Whatever you wanna do is fine by me. I know my things are a bit hefty, so expecting anyone not involved with the map to read the whole things seems like a high expectation. But of course yeah, I'd be grateful for a link.
Also, as far as me losing the bucket, I'm a doofus and punched a pigman amid the chaos... the death was totally my fault, just having to cheat for that one thing felt bad. And there is plenty of iron through the map, I just happened to efficiently loot it all as I went.
Yo, dawg. I heard you like map reviews, so I took a map and made a review for that guy TheMapReview.
Woolington is a puzzle map, straight forward. It gives you puzzles, you do them, no fuss about it. At one point, it pretends to become a "puzzlemaster trying to kill you" map and then promptly laughs off that idea. It segments itself into color coded puzzle sections, one after another, and promises to add more colors of wool as the creator comes up with more sections.

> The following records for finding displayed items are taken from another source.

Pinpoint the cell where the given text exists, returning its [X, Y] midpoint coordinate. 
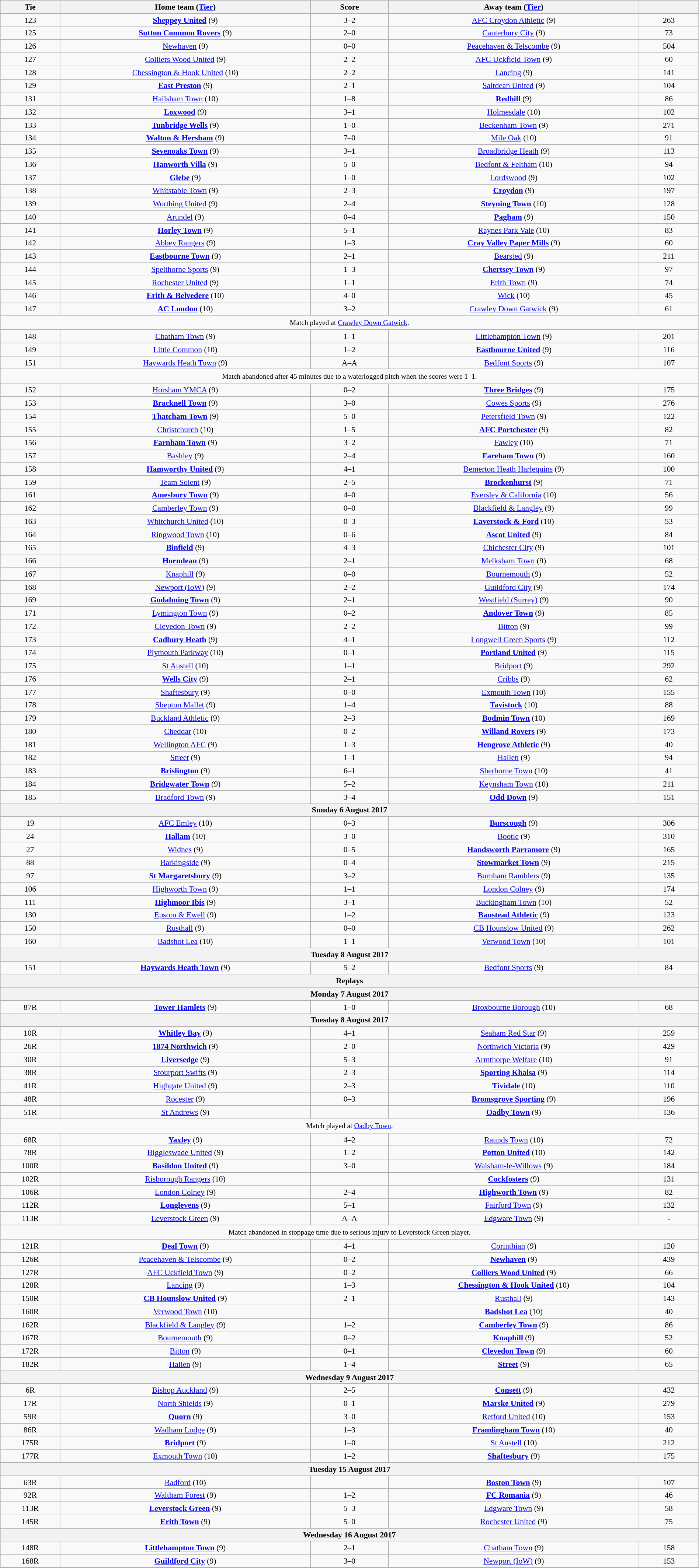
83 [669, 230]
147 [30, 309]
Tividale (10) [514, 1087]
AFC Portchester (9) [514, 430]
130 [30, 916]
Fairford Town (9) [514, 1206]
Horley Town (9) [185, 230]
Chertsey Town (9) [514, 270]
152 [30, 390]
177R [30, 1457]
FC Romania (9) [514, 1496]
Pagham (9) [514, 217]
48R [30, 1100]
Christchurch (10) [185, 430]
AFC Emley (10) [185, 824]
168R [30, 1562]
Cray Valley Paper Mills (9) [514, 243]
Whitstable Town (9) [185, 191]
196 [669, 1100]
Marske United (9) [514, 1405]
Redhill (9) [514, 99]
100R [30, 1167]
Croydon (9) [514, 191]
172 [30, 627]
112 [669, 640]
212 [669, 1444]
Shepton Mallet (9) [185, 706]
Amesbury Town (9) [185, 495]
65 [669, 1365]
0–5 [350, 850]
Laverstock & Ford (10) [514, 522]
262 [669, 929]
Eastbourne United (9) [514, 350]
Westfield (Surrey) (9) [514, 601]
85 [669, 614]
1–5 [350, 430]
Loxwood (9) [185, 112]
Buckingham Town (10) [514, 903]
Willand Rovers (9) [514, 732]
58 [669, 1510]
113 [669, 152]
Plymouth Parkway (10) [185, 653]
Wellington AFC (9) [185, 745]
Lymington Town (9) [185, 614]
197 [669, 191]
125 [30, 33]
Corinthian (9) [514, 1247]
Raynes Park Vale (10) [514, 230]
137 [30, 178]
183 [30, 772]
144 [30, 270]
Bridgwater Town (9) [185, 785]
429 [669, 1047]
Bradford Town (9) [185, 798]
Liversedge (9) [185, 1060]
- [669, 1219]
306 [669, 824]
92R [30, 1496]
157 [30, 456]
116 [669, 350]
87R [30, 1008]
Walton & Hersham (9) [185, 138]
Risborough Rangers (10) [185, 1180]
133 [30, 125]
St Margaretsbury (9) [185, 877]
Wednesday 9 August 2017 [350, 1378]
Hanworth Villa (9) [185, 165]
Fawley (10) [514, 443]
56 [669, 495]
Petersfield Town (9) [514, 417]
Banstead Athletic (9) [514, 916]
271 [669, 125]
Godalming Town (9) [185, 601]
Basildon United (9) [185, 1167]
AFC Croydon Athletic (9) [514, 20]
148R [30, 1549]
161 [30, 495]
Armthorpe Welfare (10) [514, 1060]
100 [669, 469]
Barkingside (9) [185, 863]
68R [30, 1141]
Retford United (10) [514, 1418]
Horsham YMCA (9) [185, 390]
Quorn (9) [185, 1418]
148 [30, 337]
Beckenham Town (9) [514, 125]
0–6 [350, 535]
Ascot United (9) [514, 535]
182R [30, 1365]
Hamworthy United (9) [185, 469]
Melksham Town (9) [514, 561]
126R [30, 1260]
Bootle (9) [514, 837]
121R [30, 1247]
145 [30, 283]
Cowes Sports (9) [514, 404]
Framlingham Town (10) [514, 1431]
Ringwood Town (10) [185, 535]
Wednesday 16 August 2017 [350, 1536]
73 [669, 33]
106R [30, 1193]
276 [669, 404]
Rocester (9) [185, 1100]
66 [669, 1273]
156 [30, 443]
Potton United (10) [514, 1154]
181 [30, 745]
106 [30, 890]
Eastbourne Town (9) [185, 257]
Lordswood (9) [514, 178]
1–8 [350, 99]
Raunds Town (10) [514, 1141]
North Shields (9) [185, 1405]
Sunday 6 August 2017 [350, 811]
180 [30, 732]
17R [30, 1405]
149 [30, 350]
127 [30, 60]
59R [30, 1418]
292 [669, 667]
Match played at Crawley Down Gatwick. [350, 323]
East Preston (9) [185, 86]
Deal Town (9) [185, 1247]
504 [669, 46]
111 [30, 903]
Cockfosters (9) [514, 1180]
74 [669, 283]
Tie [30, 7]
167 [30, 574]
432 [669, 1391]
167R [30, 1339]
63R [30, 1484]
110 [669, 1087]
24 [30, 837]
160R [30, 1312]
Glebe (9) [185, 178]
Seaham Red Star (9) [514, 1034]
90 [669, 601]
185 [30, 798]
Little Common (10) [185, 350]
122 [669, 417]
112R [30, 1206]
Andover Town (9) [514, 614]
Saltdean United (9) [514, 86]
86R [30, 1431]
Binfield (9) [185, 548]
51R [30, 1113]
Widnes (9) [185, 850]
Highgate United (9) [185, 1087]
263 [669, 20]
38R [30, 1074]
Cheddar (10) [185, 732]
259 [669, 1034]
45 [669, 296]
6–1 [350, 772]
Bodmin Town (10) [514, 719]
159 [30, 483]
Bemerton Heath Harlequins (9) [514, 469]
Odd Down (9) [514, 798]
Bearsted (9) [514, 257]
310 [669, 837]
Buckland Athletic (9) [185, 719]
Bashley (9) [185, 456]
Wick (10) [514, 296]
140 [30, 217]
10R [30, 1034]
Portland United (9) [514, 653]
Home team (Tier) [185, 7]
150R [30, 1300]
Fareham Town (9) [514, 456]
166 [30, 561]
Boston Town (9) [514, 1484]
164 [30, 535]
126 [30, 46]
Tunbridge Wells (9) [185, 125]
Epsom & Ewell (9) [185, 916]
Wadham Lodge (9) [185, 1431]
62 [669, 679]
Crawley Down Gatwick (9) [514, 309]
127R [30, 1273]
6R [30, 1391]
120 [669, 1247]
177 [30, 693]
4–2 [350, 1141]
Abbey Rangers (9) [185, 243]
Holmesdale (10) [514, 112]
172R [30, 1352]
Yaxley (9) [185, 1141]
Tuesday 15 August 2017 [350, 1470]
Bromsgrove Sporting (9) [514, 1100]
27 [30, 850]
Cadbury Heath (9) [185, 640]
Hailsham Town (10) [185, 99]
Brockenhurst (9) [514, 483]
215 [669, 863]
Spelthorne Sports (9) [185, 270]
3–4 [350, 798]
182 [30, 758]
Broxbourne Borough (10) [514, 1008]
4–3 [350, 548]
7–0 [350, 138]
46 [669, 1496]
Waltham Forest (9) [185, 1496]
Canterbury City (9) [514, 33]
Whitley Bay (9) [185, 1034]
139 [30, 204]
Sherborne Town (10) [514, 772]
Bishop Auckland (9) [185, 1391]
Keynsham Town (10) [514, 785]
Whitchurch United (10) [185, 522]
138 [30, 191]
Replays [350, 982]
61 [669, 309]
Burscough (9) [514, 824]
41 [669, 772]
146 [30, 296]
Highmoor Ibis (9) [185, 903]
Northwich Victoria (9) [514, 1047]
AC London (10) [185, 309]
Cribbs (9) [514, 679]
Broadbridge Heath (9) [514, 152]
Match abandoned after 45 minutes due to a waterlogged pitch when the scores were 1–1. [350, 377]
134 [30, 138]
Burnham Ramblers (9) [514, 877]
Match abandoned in stoppage time due to serious injury to Leverstock Green player. [350, 1233]
30R [30, 1060]
279 [669, 1405]
145R [30, 1523]
Radford (10) [185, 1484]
154 [30, 417]
Walsham-le-Willows (9) [514, 1167]
175R [30, 1444]
Sutton Common Rovers (9) [185, 33]
Tavistock (10) [514, 706]
Longwell Green Sports (9) [514, 640]
Stowmarket Town (9) [514, 863]
Match played at Oadby Town. [350, 1127]
Team Solent (9) [185, 483]
Horndean (9) [185, 561]
Three Bridges (9) [514, 390]
176 [30, 679]
168 [30, 588]
Eversley & California (10) [514, 495]
78R [30, 1154]
St Andrews (9) [185, 1113]
102R [30, 1180]
Erith & Belvedere (10) [185, 296]
Mile Oak (10) [514, 138]
Farnham Town (9) [185, 443]
178 [30, 706]
Bedfont & Feltham (10) [514, 165]
72 [669, 1141]
Oadby Town (9) [514, 1113]
Chichester City (9) [514, 548]
Longlevens (9) [185, 1206]
179 [30, 719]
162R [30, 1326]
41R [30, 1087]
Tower Hamlets (9) [185, 1008]
128R [30, 1286]
Worthing United (9) [185, 204]
Wells City (9) [185, 679]
1874 Northwich (9) [185, 1047]
75 [669, 1523]
129 [30, 86]
26R [30, 1047]
115 [669, 653]
Consett (9) [514, 1391]
Score [350, 7]
Hengrove Athletic (9) [514, 745]
Sevenoaks Town (9) [185, 152]
163 [30, 522]
114 [669, 1074]
Monday 7 August 2017 [350, 995]
201 [669, 337]
162 [30, 509]
53 [669, 522]
Sporting Khalsa (9) [514, 1074]
171 [30, 614]
Away team (Tier) [514, 7]
Handsworth Parramore (9) [514, 850]
Bracknell Town (9) [185, 404]
Thatcham Town (9) [185, 417]
Stourport Swifts (9) [185, 1074]
Hallam (10) [185, 837]
Steyning Town (10) [514, 204]
Brislington (9) [185, 772]
19 [30, 824]
439 [669, 1260]
Sheppey United (9) [185, 20]
Arundel (9) [185, 217]
Biggleswade United (9) [185, 1154]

All the puzzles function properly. For bugs, the third hole of the slime bowling is glitchable if you happen to trigger the up piston while the side pistons are retracted. There are a few signs with typing errors, though the only one I can think of is the very end where it says something like "for because of people like you." For general construction problems, the long hallways between puzzles shouldn't be there. Having checked outside, you often have plenty of space to work between rooms, and running long, cramped pathways between places is poor mapmaking as an extra annoyance for the player. If the map takes an hour, probably 3 minutes is walking between puzzles.. And the lag reducing switches were a necessary inclusion, and you get credit for them. The puzzles were not inspiringly fun, but they were all acceptable.
Solid, monochromatic wool decoration isn't attractive. Solid of any block isn't attractive really. But that was the stylization of the map, and that is certainly the prerogative here. Making it pretty would kill the theme. Not much is done in the way of aesthetics, and at least for right now, the map isn't all that big.

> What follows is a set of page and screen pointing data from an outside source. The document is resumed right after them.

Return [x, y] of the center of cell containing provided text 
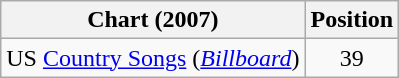
US Country Songs (Billboard) [153, 58]
Position [352, 20]
Chart (2007) [153, 20]
39 [352, 58]
Scan for the cell matching the given text and deliver its (x, y) coordinate at center. 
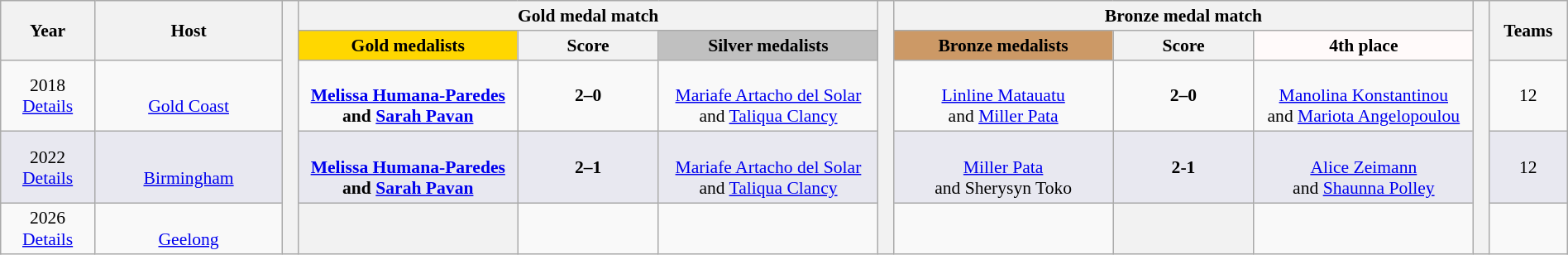
Gold medalists (409, 45)
Bronze medal match (1184, 16)
Geelong (189, 228)
2018Details (48, 96)
2–1 (588, 167)
2022Details (48, 167)
Teams (1528, 30)
Gold Coast (189, 96)
Silver medalists (767, 45)
Linline Matauatuand Miller Pata (1004, 96)
Miller Pataand Sherysyn Toko (1004, 167)
Alice Zeimannand Shaunna Polley (1363, 167)
Host (189, 30)
Manolina Konstantinouand Mariota Angelopoulou (1363, 96)
Birmingham (189, 167)
Gold medal match (589, 16)
2-1 (1183, 167)
Bronze medalists (1004, 45)
2026Details (48, 228)
4th place (1363, 45)
Year (48, 30)
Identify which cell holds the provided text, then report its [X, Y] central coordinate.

I did enjoy the acknowledgement of the "tester cutting off the subject" cliche. That was nicely done. The theme was "test these solid wool rooms" and the player does, just with the motive of completing them for the sake of it. There's not much to make it really immersive, but it sets itself up with a simple premise and sticks to it nicely.
It's a puzzle map, but this time the hook is that it goes through different colors of wool. I wouldn't say it's a unique gaming experience.
Overall Score: 17/30 and
Would I recommend it?
- We shall see how the updates turn out.